1)      Dengan riwayat dehiscence sebelumnya

2)      pasien yang tidak memenuhi persyaratan pembiusan

1. 7.      Hasil penelitian
Angka kejadian dehiscence 2,7% (7/262), satu pasien gizi baik (0,8%), gizi kurang 2/7(1,7%),
gizi buruk 4/4(100%). Terjadi pada hari kelima pasca operasi (kisaran 3-7hari). Lama rawat 25
hari (14-73) vs 10 hari (1-10) tidak dehiscence. Meninggal dunia 1/7dehiscence.
Risiko dehiscence  meningkat secara bermakna pada gizi buruk vs gizi baik (RR136, IK95%
19,3-958,6, p=0,000). Hipoalbumin vs normal (RR23,6, IK95% 5,8-95,4, p=0,000).
Anemia vs  normal (RR18,6, IK95% CI3.7-91.9, p=0,000). Sepsis vs normal (RR10,7, IK95%
2,5-45,5, p=0,000). Faktor atribusi dehiscence 99,3% karena gizi buruk, hipoalbumin 96,6%,
sepsis 90,7%, gizi kurang 59%. Status gizi buruk, hipoalbumin, dan sepsis berperan hampir
seratus persen terhadap kejadian dehiscence pada anak

1. 8.      Kelemahan penelitian yang di dapat pada jurnal ini, yaitu :


1)   Penelitian ini hanya dilakukan pada anak bukan untuk semua umur

2)  Penelitian ini tidak menjelaskan secara bermakana antara kasus gizi buruk baru dan kasus gizi
yang lama dimana diantara nya yang bepotensi mengalami dehiscence.

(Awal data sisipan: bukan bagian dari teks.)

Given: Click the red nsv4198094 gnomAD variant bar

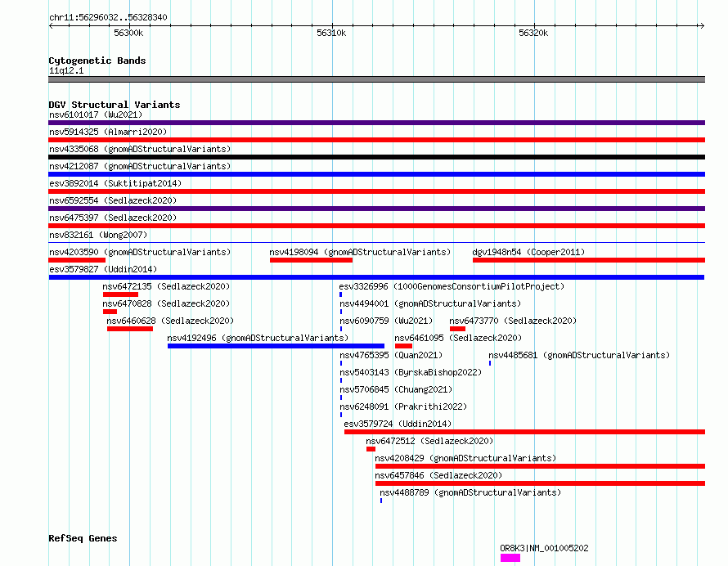Looking at the screenshot, I should pyautogui.click(x=311, y=260).
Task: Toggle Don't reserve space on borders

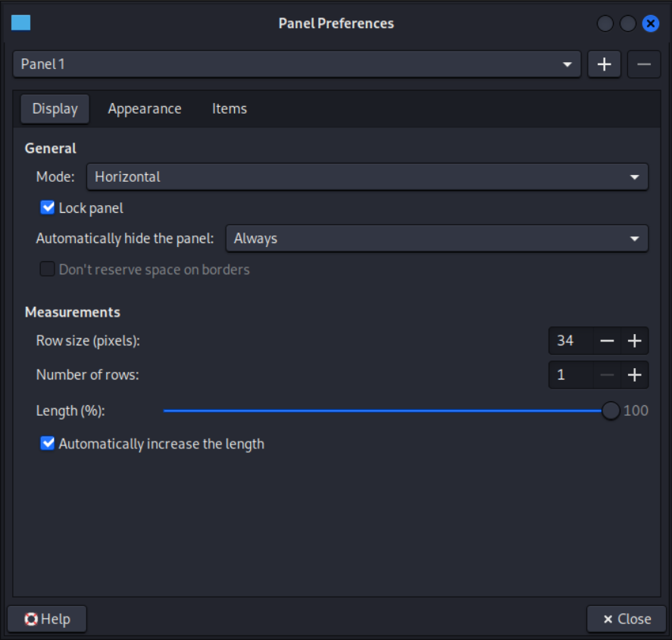Action: pos(48,270)
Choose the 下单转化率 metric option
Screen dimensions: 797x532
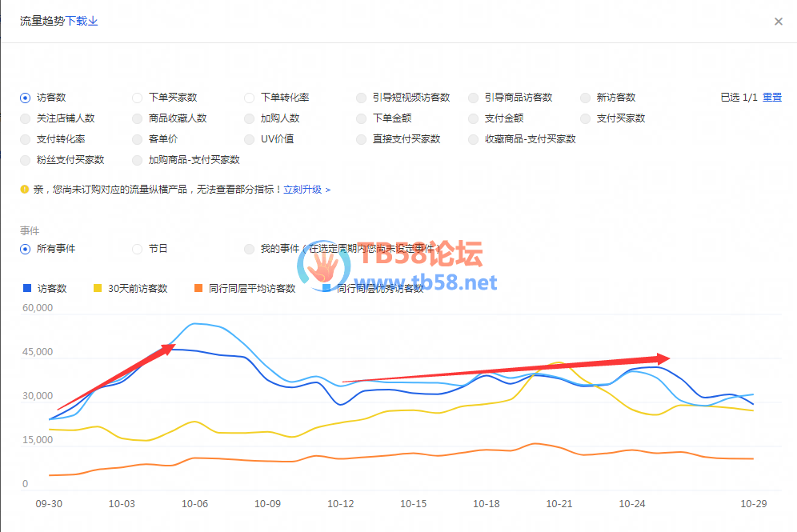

3)  Penelitian ini tidak menjelaskan apakah bisa dilakukan pada kasus kanker atau tumor
abdomen.

4)  Penelitian tidak menjelaskan faktor resiko yang mempengaruhi dehiscence dari segi bentuk
atau model insisi bedah yang dilakukan.

5)  Penelitian tidak meneliti faktor yang mempengaruhi penyembuhan yaitu dari segi faktor
respon stres akibat luka bedah/ insisi.

1. 9.      Kelebihan penelitian yang di dapat pada jurnal ini, yaitu :


1)  Penelitian sudah menjelaskan resiko dehiscence dari kasus gizi kurang, gizi buruk,
hipoalbumin, sepsis, dan anemia.

2)   Model penelitian sudah menggunakan kohort prospektif  yang mana penelitian ingin
mengetahui kedepan yang mana hasil penelitian lebih baik dari penelitian lainnya.

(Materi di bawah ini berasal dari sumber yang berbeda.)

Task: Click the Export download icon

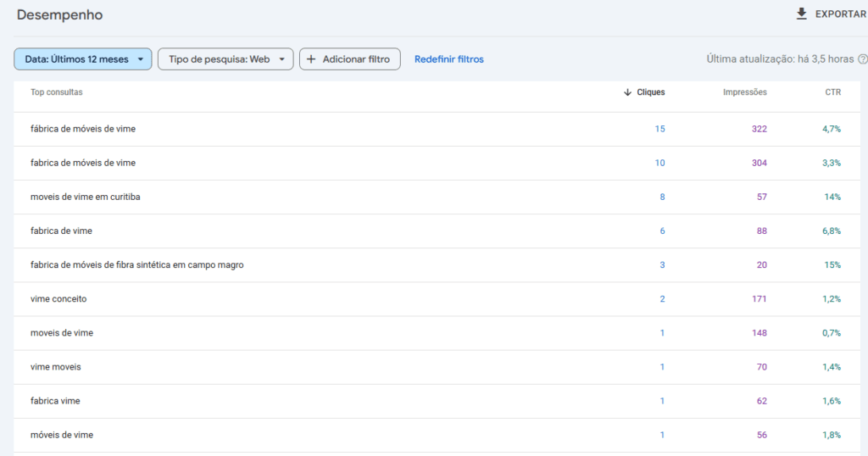Action: point(801,14)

3)  Waktu penelitian dilakukan selama 5 tahun yaitu pada tahun 2005 – 2010 sehingga faktor
bias penelitian sangat kecil kemungkinan.

4)  Observasi untuk 1 orang subjek dilakukan selama 14 -73 hari sehingga dapat mengetahui
pengaruh variabel bebas terhadap kejadian dehiscence.

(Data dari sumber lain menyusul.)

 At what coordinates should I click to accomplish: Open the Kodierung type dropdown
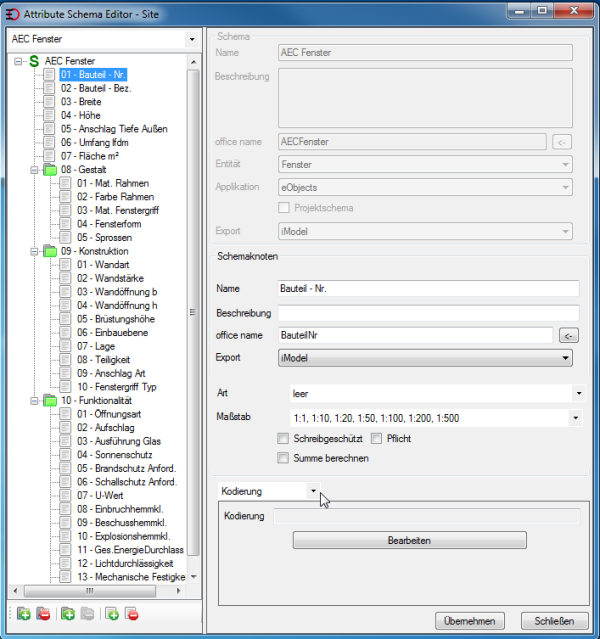[313, 491]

1. 10.  Manfaat penelitian yang di dapat pada jurnal ini bagi kesehatan, yaitu :
1)      Memberikan sumber referensi bagi para peneliti berikutnya dalam melakukan penelitian
dalam hal yang sama.
2)      Dapat menyusun persiapan operasi dalam perawatan nutrisi perioperatif yang lebih baik.

3)      Penelitian ini dapat menjadikan landasan teori rumah sakit dalam pemberian dukungan
nutrisi pada pasien anak malnutrisi periode perioperatif.

4)      Bagi perawat dapat memberikan suatu tindakan pemenuhan nutrisi pada periode
perioperatif yang mengalami malnutrisi.